Small Wars Journal has an article, written in 2011, that discusses the increasing barbarization of Mexico. (The article is a PDF that you can download here). The authors make the following observation:
Perhaps the most prominent element of Mexico’s narcoviolence is the increasing tempo of atrocity. Daily media reports recount beheadings, dismemberments, persons hung from bridges, the discovery of mass graves (narcofosas), grenade attacks, drive-by shootings, rape and
femicide, running gun battles in the streets, assassinations of police, mayors, and journalists. Refugees and internally displaced persons (IDPs) are increasingly a factor in the conflict. While illegal immigration to the US as a whole has declined, a quiet exodus of affluent Mexicans across the border is emerging. Meanwhile, one in three murder victims go unidentified and few cases reach prosecution, highlighting a state of impunity.
In one recent example of atrocity, a casino in Monterrey—Casino Royale—was the scene of a deadly assault on Thursday 25 August 2011. Initially pegged as a grenade attack, it was in fact an arson attack where a group of at least eight assailants (believed to be linked to Los Zetas) poured gasoline inside the casino before setting it on fire, trapping dozens of people inside and killing 52 people. The brutality of the attack shocked Mexico and led to the government to characterize it as an act of terrorism. In a nationally televised speech, an angry President Felipe Calderón declared three days of mourning on Friday and labeled the attack—the worst against civilians in the nation's recent history—an act of “terrorism.” In Calderón’s words, "We are not
confronting common criminals... We are facing true terrorists who have gone beyond all limits."

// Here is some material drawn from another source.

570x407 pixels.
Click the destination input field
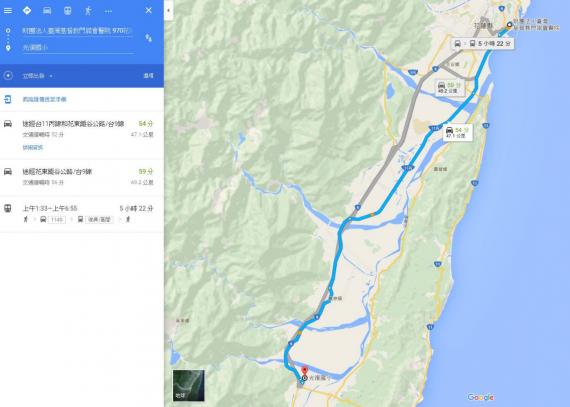point(77,47)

It is easy to lose sight of the violence’s human toll in the debate over insurgency tactics, flurry of statistics, and high-profile events like the casino attack. One of the most saddening cultural artifacts of the drug war is a video of a Mexican schoolteacher keeping her students close to the ground while gunfire rages outside. She leads them in song to try to keep them calm while simultaneously keeping their heads down from stray gunfire. Such daily descriptions of horror belie assertions that Mexico’s ongoing conflict with drug cartels is mere criminality.Just as an example, here is a recent article posted at Borderland Beat about increased violence and collapse of the rule of law in the Tarahumara Mountains:
At the municipality, the local area's government center, the inhabitants have turned their homes into "tanquetas" (light armored vehicles) and live with the uncertainty that at any moment and at any hour, they will see armed men, with or without hoods, come to fight with each other or with the townspeople.Read the whole thing.
On weekends, teachers, medical personnel and residents leave the town, because the violence gets worse on those days.

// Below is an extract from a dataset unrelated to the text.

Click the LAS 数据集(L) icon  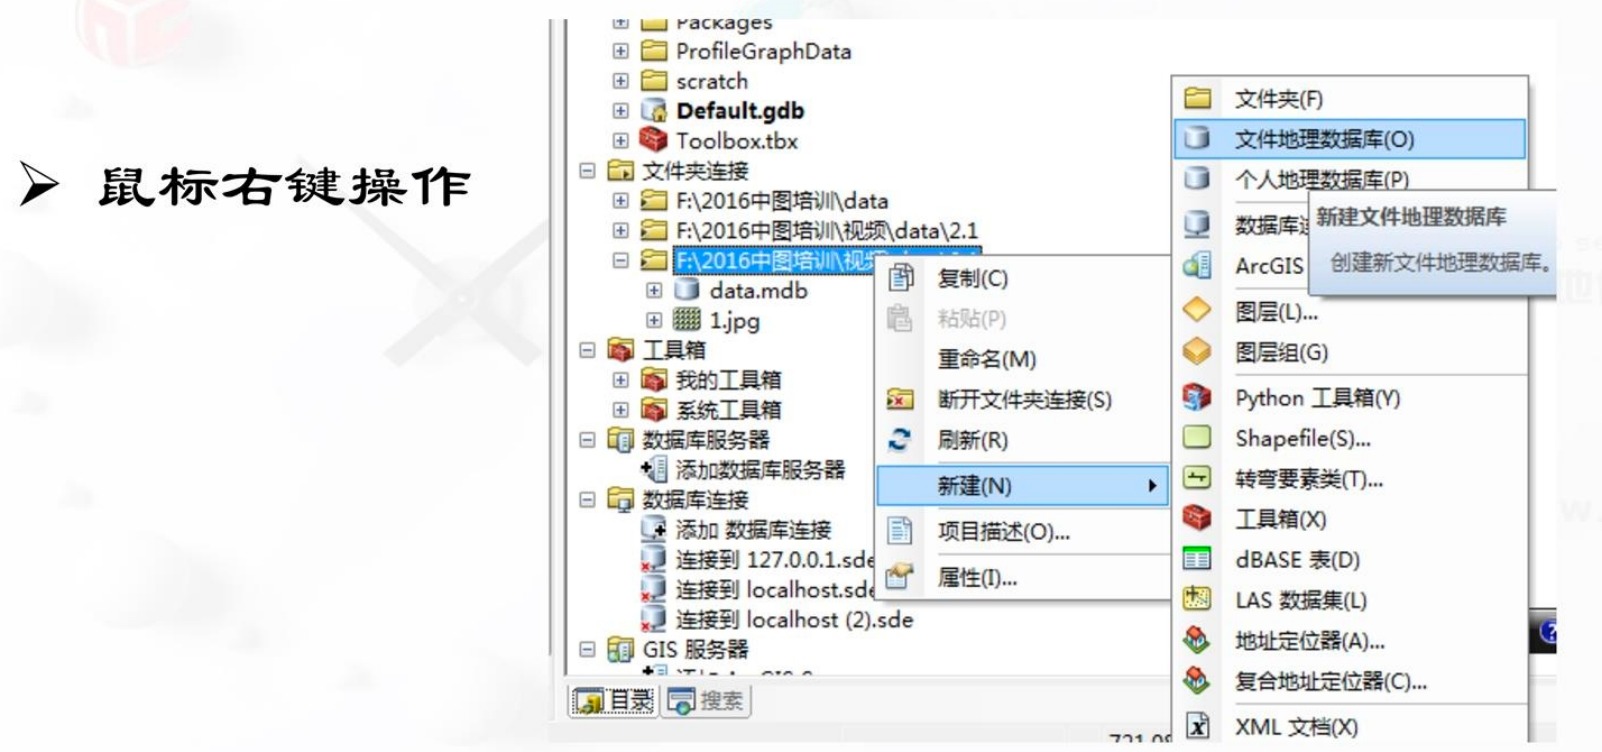pos(1197,599)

"When we return, we find out there have been murders, abductions (levantamientos), kidnappings. Ransom demands are made in millions of pesos, generally 5 million pesos. People work hard to get the money together, it's very common for them to work the gum opium (la goma); they sell it and resell it and get the money," explains one of the town's school teachers.

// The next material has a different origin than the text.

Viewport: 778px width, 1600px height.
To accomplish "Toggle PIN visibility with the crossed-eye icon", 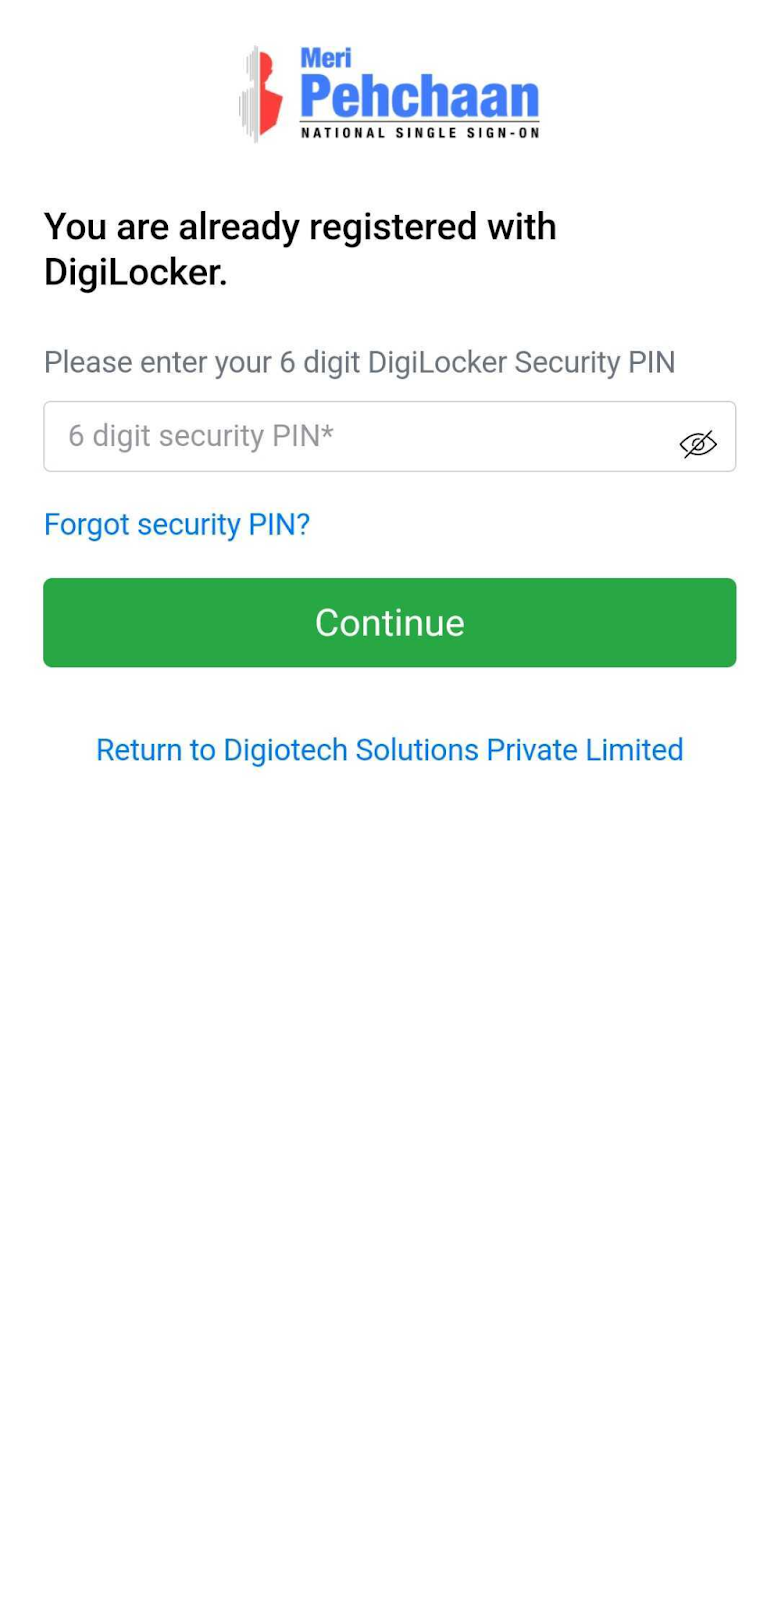I will 698,443.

People get together early in the day and behind closed doors to celebrate birthdays. "There's so much fear, that you lock the door, and if somebody knocks you don't open the door or ask who it is until you hear the voice of whoever is knocking. Or, if they come to visit, they have to call ahead by phone to warn you. Schools are always locked up, kids only go out for recess, and they don't leave until their parents come (for them). Only a few are allowed to leave by themselves because they live close by," he emphasizes.
According to the teacher, more than half of the students in one of the grade schools are orphaned of either a mother or father. In fact, there are class groups in which out of 23 students, 18 are orphans, since women are also murdered because they're the partners of men involved with criminal groups, he points out.